• To do
A: Reproduce part of the passage on the coronavirus recession word for word, beginning at the words "A sudden credit" and stopping after the words "across the board.".
B: Extend the passage on the coronavirus recession by writing what comes after its final sentence.

• Given text

In the division of labor among different branches of economic policy, addressing the coronavirus recession is a classic task for targeted fiscal policy: tax cuts and government spending. What we need now is less stimulus than a comprehensive national safety net to prevent bankruptcies and long-term financial damage. Once we have survived the epidemic we will need investments in public health infrastructure big and small. Every country clearly needs hugely improved surveillance, modeling, and emergency facilities, as well as substantial reserve capacity. All of this, in due course, will offer excellent opportunities to productively spend money and create high-quality jobs. Unlike in 2008, there will even be sectors that naturally expand. Spending on health care, which already accounts for almost 18 percent of U.S. economic activity, will likely explode. With social distancing, we are, in effect, being mandated to resort to the impersonal delivery and conference systems of the Amazons and Zooms of this world. (If only we already had drones at the ready to deliver billions of care packages.)

But as in 2008, before we can tackle the recession, there is another threat to deal with: the risk of a financial heart attack. A recession is different from a panic. And a financial panic is what we began facing the week of March 8. It is that threat that continues to haunt the markets.

The immediate trigger was the breakdown of oil talks and Saudi Arabia’s announcement of a price war. On top of the worsening coronavirus news from Italy, this shocked markets and induced a contraction in lending and a flight to safety. The demand for cash was insatiable. The reality began to sink in that what started as an external biological shock to the economy might be mutating into an internal collapse in confidence and credit.

A sudden credit crunch exposes those that have too much debt and weak business models and have taken excessive risk. Their distress spreads to the rest by way of business closures, job losses, and fire sales of otherwise good assets. Matters are made even worse if the economic victims have financed their activities with borrowing, such that their losses eventually strike the balance sheets of creditors that were unwise enough to lend to them. Fear of these repercussions contracts credit across the board.

In 2008, the banks were at the center of the storm. Given the consolidation of their balance sheets, it is less likely that America’s big banks will run into difficulty this time. But Europe’s banks never truly recovered from the double shock of 2008 and the eurozone crisis. Italy’s public finances are in precarious balance. On Wall Street, fund managers of all kinds have been booking large losses and are facing huge demand for cash. A hard-pressed oil-producing country might be forced to offload assets from a sovereign wealth fund, thereby depressing prices for otherwise good assets and unleashing a chain reaction.

The most disconcerting sign has been the fact that as stock markets plunged, U.S. sovereign debt fell in price, too. That should not happen. Treasuries should function as safe havens. If their prices fall, it means that enough investors are desperate enough for cash to move even the biggest market.

Toward the end of the week, markets were hoping for goods news from the European Central Bank (ECB). Instead, bank president Christine Lagarde managed to make matters worse by seeming to signal that the ECB had no mandate to support Italy. She was forced to take the remarkable step of apologizing, not to Italy, but to her board. The Fed’s measures, announced at an extraordinary press conference Sunday, were blunt: It dropped interest rates to zero, embarking on a fourth round of quantitative easing. It is broadly the same toolkit it used in 2008.

These are not policies tailor-made for the pandemic. But that is not the point. The point is to not address the impact of the pandemic. As the Fed and ECB have both insisted, that is a task for fiscal policy. Faced with the coronavirus pandemic, the limited but essential role of the central banks is to prevent the credit system from becoming a risk in its own right.

• Information shown

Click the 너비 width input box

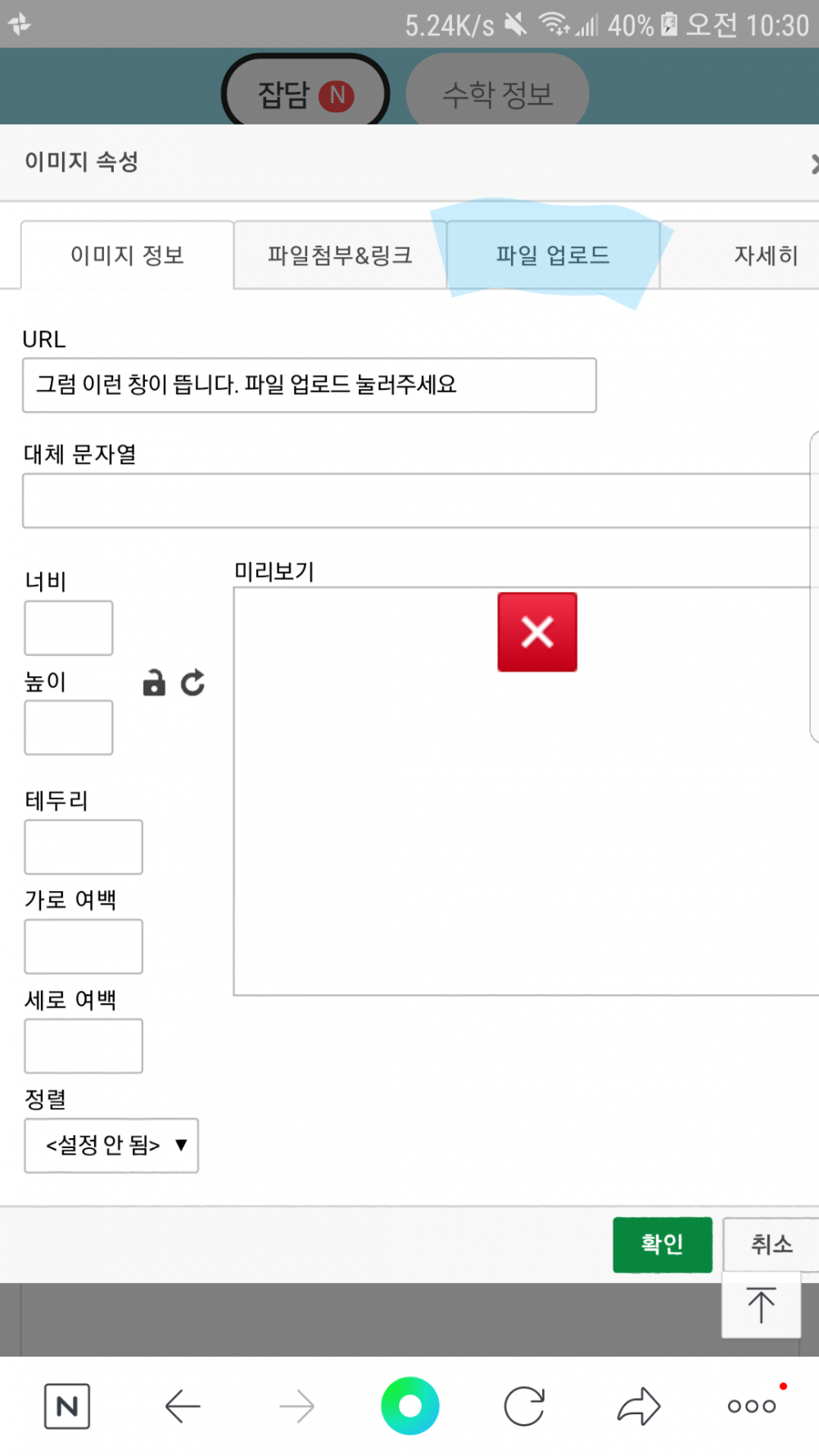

• Per-task outputs
A:
A sudden credit crunch exposes those that have too much debt and weak business models and have taken excessive risk. Their distress spreads to the rest by way of business closures, job losses, and fire sales of otherwise good assets. Matters are made even worse if the economic victims have financed their activities with borrowing, such that their losses eventually strike the balance sheets of creditors that were unwise enough to lend to them. Fear of these repercussions contracts credit across the board.

B:
There has not been as much international coordination among the central banks as there eventually was in fighting the 2008 global financial crisis. But explicit coordination may not be necessary. We have spent enough time digesting the experience of the global financial crisis. Everyone knows the playbook, and everyone knows that the Fed must lead. The global financial system is dollar-based. And that is why the most significant step toward cooperation this past weekend was the announcement concerning the standing liquidity swap lines among the major central banks: the U.S. Federal Reserve, the Bank of Japan, the Bank of England, the Bank of Canada, the ECB, and the Swiss National Bank.

The swap lines in their current iteration were first put in place at the end of 2007 to ensure that funding in U.S. dollars was available not only for banks and financial actors based in New York but to the entire global financial system. In 2013, these channels were made permanent among the major central banks. The move this past weekend lengthened the term of the swaps and reduced the interest margin the Fed charges.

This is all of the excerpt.